Le volume de stockage est un trou d'environ un million de mètres cubes (ce qui représente à la louche quatre cents piscines olympiques), exploité par étapes, qu'il faudra bien entendu d'abord creuser avant de pouvoir procéder au stockage. La durée d'exploitation de la décharge est de l'ordre de vingt-cinq ans, suivie d'une période de surveillance d'une durée au moins équivalente. Cela signifie que la décharge est en fonction durant cinquante ans.

Dans le respect des obligations légales supérieures (LPE et OLED), le canton mène depuis une dizaine d'années des investigations ayant pour but de trouver un nouvel emplacement pour le stockage des mâchefers. A ce jour, un site est retenu, en zone agricole, sur la commune de Satigny. Mesdames et Messieurs, inutile de vous dire qu'il suscite une forte opposition de la population de la commune et des milieux agricoles, avec pour slogan: «L'époque où l'on enterrait nos déchets, charge aux générations futures de les gérer, est révolue !» Le fait de soustraire 15 hectares au maigre solde du quota genevois de surfaces d'assolement pose également un problème.

L'ensemble de ces éléments démontre que nous avons tout intérêt à réduire la quantité de mâchefer produit, pour diminuer l'impact d'une décharge bioactive. Le canton n'est pas inactif pour réduire le volume des mâchefers destinés à être entreposés. En effet, il collabore avec les SIG et développe depuis de nombreuses années des techniques de tri et de transformation des mâchefers en sable épuré, qui permettraient de recycler jusqu'à 75% de leur volume. En théorie, ces sables pourraient - j'insiste sur le conditionnel ! - être valorisés, notamment dans la construction ou encore pour des soubassements de route. Si ces valorisations sont aujourd'hui techniquement possibles, elles sont interdites par l'OLED, qui impose la mise en décharge de la totalité du volume des mâchefers sortant d'une usine d'incinération.

La présidente. Vous passez sur le temps de votre groupe.

M. François Erard. Oui, merci, Madame la présidente. J'en viens aux travaux de la sous-commission. Celle-ci s'est réunie à sept reprises entre les mois de février et juin de cette année. Elle a été secondée dans ses travaux par Mme Christine Hislaire, M. Philippe Royer, M. Clément Magnenat et M. Gianluca Cornaz. Les procès-verbaux ont été rédigés avec rigueur par Mmes Clara Veuthey, Méline Carpin et Caroline Dang. Que toutes ces personnes soient chaleureusement remerciées pour leurs précieux apports et judicieux conseils.

Dans le cadre de ses travaux, la sous-commission a procédé à sept auditions, dont vous trouverez les détails dans le rapport. Elle a commencé par débattre de la forme à donner au contreprojet. D'un commun accord, il a été décidé qu'il devait être réalisé au niveau de la loi, en l'occurrence la loi genevoise sur les déchets, et non pas à l'échelon constitutionnel. Le texte qui vous est proposé est donc un contreprojet indirect.

EXTRAITS DE DONNÉES ->
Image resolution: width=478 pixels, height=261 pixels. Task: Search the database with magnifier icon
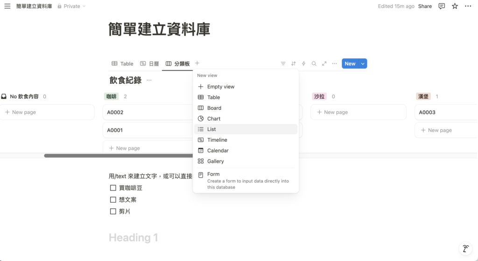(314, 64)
---
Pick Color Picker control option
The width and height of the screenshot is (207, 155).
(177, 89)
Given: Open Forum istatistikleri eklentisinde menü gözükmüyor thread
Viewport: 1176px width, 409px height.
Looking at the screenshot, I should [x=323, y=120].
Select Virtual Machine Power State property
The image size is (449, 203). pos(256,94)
==
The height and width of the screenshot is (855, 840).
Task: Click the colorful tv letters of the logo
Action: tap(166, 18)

ÉNONCÉ -> D'après le texte sur le stockage des mâchefers, quelle part de leur volume les techniques de tri et de transformation en sable épuré permettraient-elles de recycler ?

RÉPONSE ATTENDUE -> Jusqu'à 75 % de leur volume.